What he didn't say was that for the two prior years the woman who was then his girlfriend was often by his side when he met with Egyptian officials to discuss sensitive topics including sales of U.S. military equipment.
Now he is facing federal felony charges alongside his wife since 2020, who plays a starring role in the conspiracy indictment for arranging and attending meetings at which business executives and foreign officials sought to curry favor from Menendez.
The senator said prosecutors had misrepresented the facts and mischaracterized routine legislative work. A lawyer for Arslanian, who also goes by Nadine Menendez, said she denied wrongdoing and would "vigorously defend" against the allegations in court.
Arslanian, 56, reportedly met Menendez, 69, at an IHOP pancake restaurant, which the senator has praised as a favorite dining spot. The pair began dating in 2018, according to the indictment, which said she was unemployed at the time.

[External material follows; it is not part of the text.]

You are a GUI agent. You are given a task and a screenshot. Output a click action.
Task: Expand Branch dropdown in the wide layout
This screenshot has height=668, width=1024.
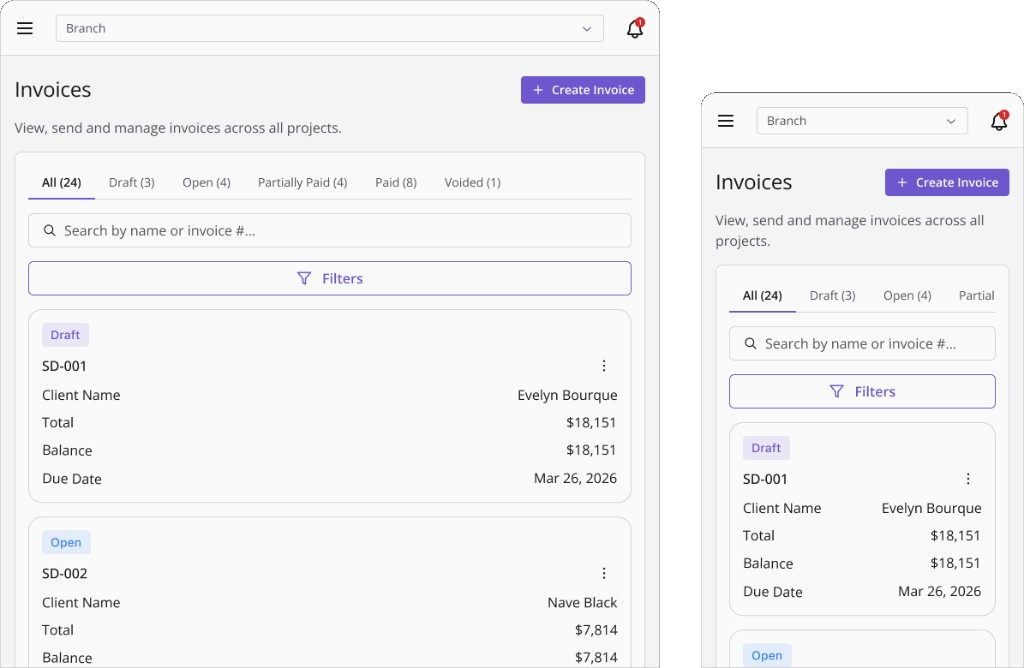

In 2019, Menendez proposed to her at the Taj Mahal in India, presenting Arslanian with a ring while serenading her with "Never Enough" from musical film "The Greatest Showman."
Soon after she met Menendez, Arslanian worked with businessman Wael Hana to introduce the senator, the powerful chairman of the U.S. Senate Committee on Foreign Relations, to Egyptian officials, the indictment said.
She was alongside Menendez when he met with Egyptian officials at his Senate office in March 2108, according to the indictment, one of multiple meetings she would attend.
In May of that year, Menendez sought sensitive information from the U.S. State Department regarding personnel at the U.S. Embassy in Cairo, and texted it to Arslanian. She then forwarded it to Egyptian officials, according to the indictment.
In return for Menendez's promise to help Egypt benefit from U.S. military sales, Hana rewarded Arslanian with a no-show job at his company and $23,000 to get her home out of foreclosure proceedings, the indictment said.
In June of 2022, officials searched the apartment Menendez and Arslanian shared in Englewood Cliffs, New Jersey, and found more than $100,000 in gold bars and $480,000 in cash. Arslanian's safe deposit box contained another $70,000.
Arslanian, a registered Republican, according to voting records, is accused of setting up a company called Strategic International Business Consultants with Menendez's help to receive bribery payments.
She would tell an unidentified relative, according to the indictment: "Every time I'm a middle person for a deal, I am asking to get paid and this is my consulting company."